> _GIVEN DATA_
-------
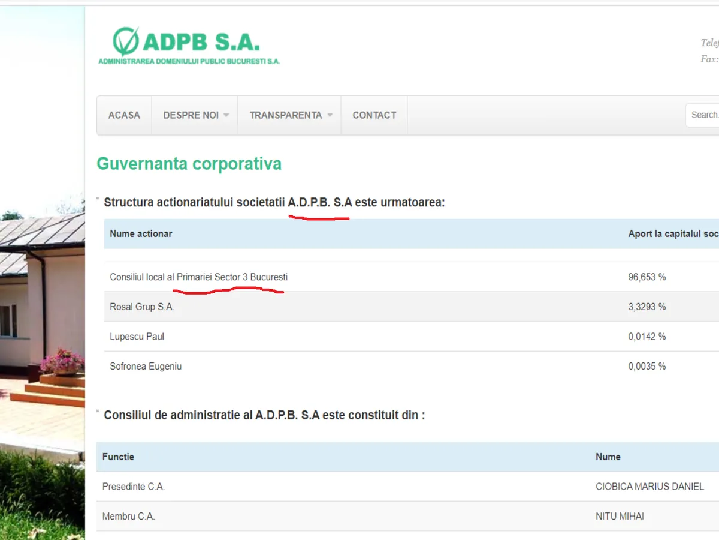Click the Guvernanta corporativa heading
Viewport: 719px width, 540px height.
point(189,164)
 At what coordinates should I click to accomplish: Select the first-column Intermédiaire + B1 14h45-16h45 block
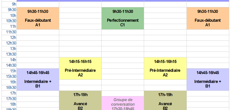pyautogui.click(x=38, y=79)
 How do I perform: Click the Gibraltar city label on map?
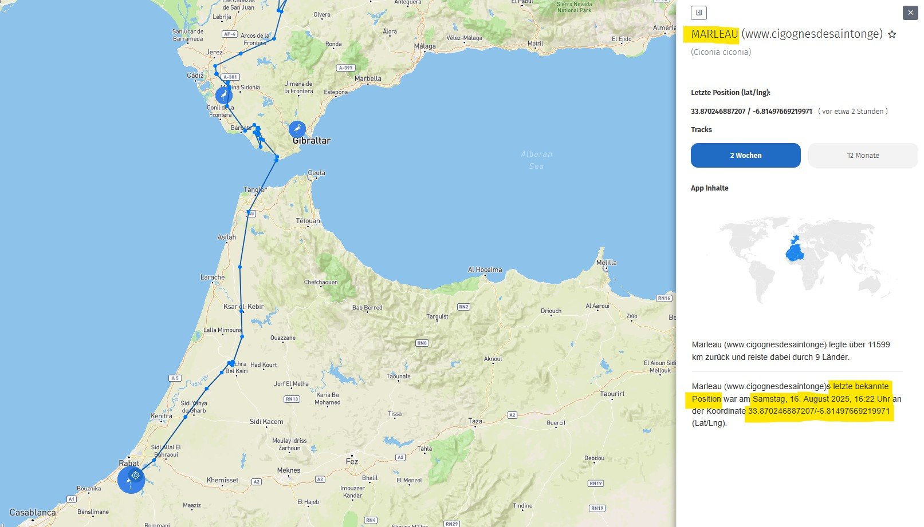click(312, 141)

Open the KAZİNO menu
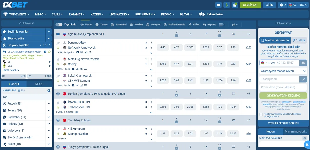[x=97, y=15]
-------
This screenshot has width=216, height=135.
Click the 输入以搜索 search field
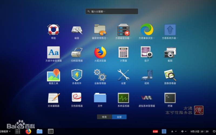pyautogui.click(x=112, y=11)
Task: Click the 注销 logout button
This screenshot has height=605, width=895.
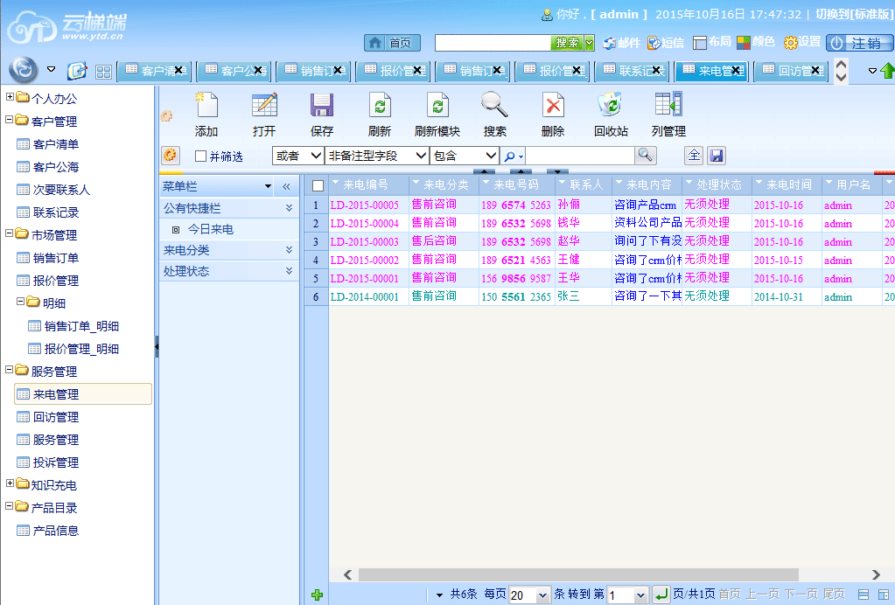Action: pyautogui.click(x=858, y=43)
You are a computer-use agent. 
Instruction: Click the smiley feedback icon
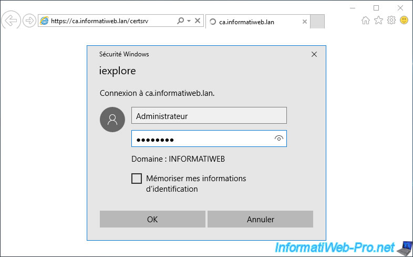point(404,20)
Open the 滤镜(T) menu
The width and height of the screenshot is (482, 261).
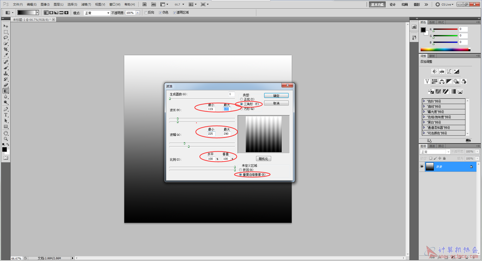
-------
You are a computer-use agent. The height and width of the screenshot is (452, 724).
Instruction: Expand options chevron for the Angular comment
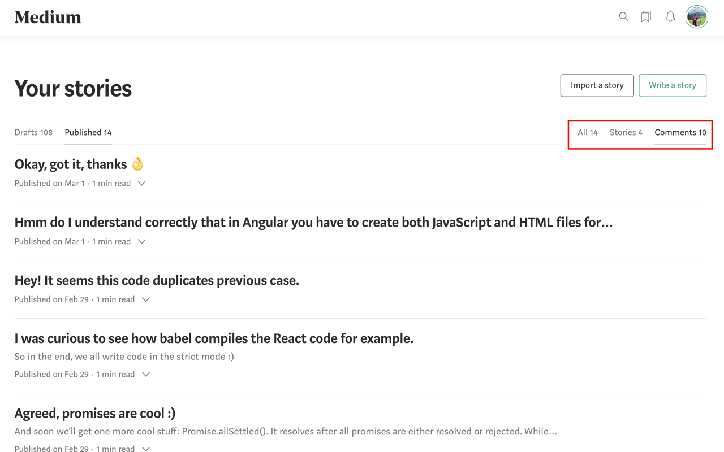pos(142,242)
-------
> _PROMPT_
Copy out the lines above from the line containing "Click the 输入以搜索 search field" through the line containing "The width and", exactly, and keep the pictures out.

> _FINAL ANSWER_
Click the 输入以搜索 search field
pyautogui.click(x=112, y=11)
Task: Click the 注销 logout button
This screenshot has height=605, width=895.
Action: pyautogui.click(x=858, y=43)
You are a computer-use agent. 
Instruction: Click the smiley feedback icon
point(404,20)
Open the 滤镜(T) menu
The width and height of the screenshot is (482, 261).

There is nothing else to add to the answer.